■ **Text section**

━━━━

Carrol Cox wrote:

Leigh Meyers wrote:

Carrol Cox wrote:
> planned or unplanned (Rosa Parks was the latter),
.
> Mrs. Parks's husband felt differently.

It was a typo, later corrected. It was very definitely planned. In fact
planning stretched over several years.

Carrol

"The white folks will kill you,
> Rosa," he told her; others warned her as well. Parks agreed to go
> along with the plan, believing her appeal of the $13 fine might "mean
> something to Montgomery and do some good," And of course, it did.
.
http://www.wagingpeace.org/menu/issues/peace-&-war/start/peace-portraits/parks-rosa.htm
===============================================
The comments cited above make Rosa Parks and her husband, Raymond, sound
like political innocents. They weren't. Like many accounts, this one
underplays, probably inadvertendly, their developed political consciousness,
including their relationship to the CPUSA. They may or may not have belonged
to the CP - most likely not - but like most black men and women involved in
the struggle for civil rights during that period, they would have known,
worked with, and been influenced by  a significant number of white and black
activists who were party members or sympathizers. Notably, when Rosa met
Raymond in the early 30's, he was active in the CP-led campaign to save the
"Scottsboro boys", nine young blacks threatened with legal lynching on
trumped up charges of rape.

━━━━

■ **Entries shown**

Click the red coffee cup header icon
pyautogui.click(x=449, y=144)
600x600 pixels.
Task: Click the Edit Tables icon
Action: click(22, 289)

━━━━

■ **Brief A**
Check each statement against the Rosa Parks text and answer yes or no, quoting the exact words of the text that decide it. (i) When Rosa met Raymond, he was active in the campaign to save the "Scottsboro boys." (ii) The fine Rosa Parks appealed was $30. (iii) The text states that the Parkses were definitely members of the CP.
■ **Brief B**
Pick up the Rosa Parks text after its last sentence and write one more paragraph in the same argumentative register.

■ **Exercise result A**
(i) Yes: "when Rosa met Raymond in the early 30's, he was active in the CP-led campaign to save the "Scottsboro boys""
(ii) No: "her appeal of the $13 fine"
(iii) No: "They may or may not have belonged to the CP - most likely not"

■ **Exercise result B**
The Highlander Folk School mentioned in the article which Rosa attended as
an NAACP organizer four months before her famous bus ride was was started in
the early 30's by Myles Horton and James Dombrowski who, if they weren't
formally party members, were part of its large periphery of active
supporters. The purpose of the school, in addition to promoting working
class culture, was to equip activists with the organizing skills to build
the emerging union and civil rights movements. Martin Luther King also later
attended the Highlander school, and was photographed in 1957 sitting next to
Abner Berry, who was covering the event for the Daily Worker. The photo was
widely circulated by white racists to red-bait the movement. CP'ers like
Hunter Pitts O'Dell and Stanley Levinson were reportedly part of King's
circle and helped draft his speeches.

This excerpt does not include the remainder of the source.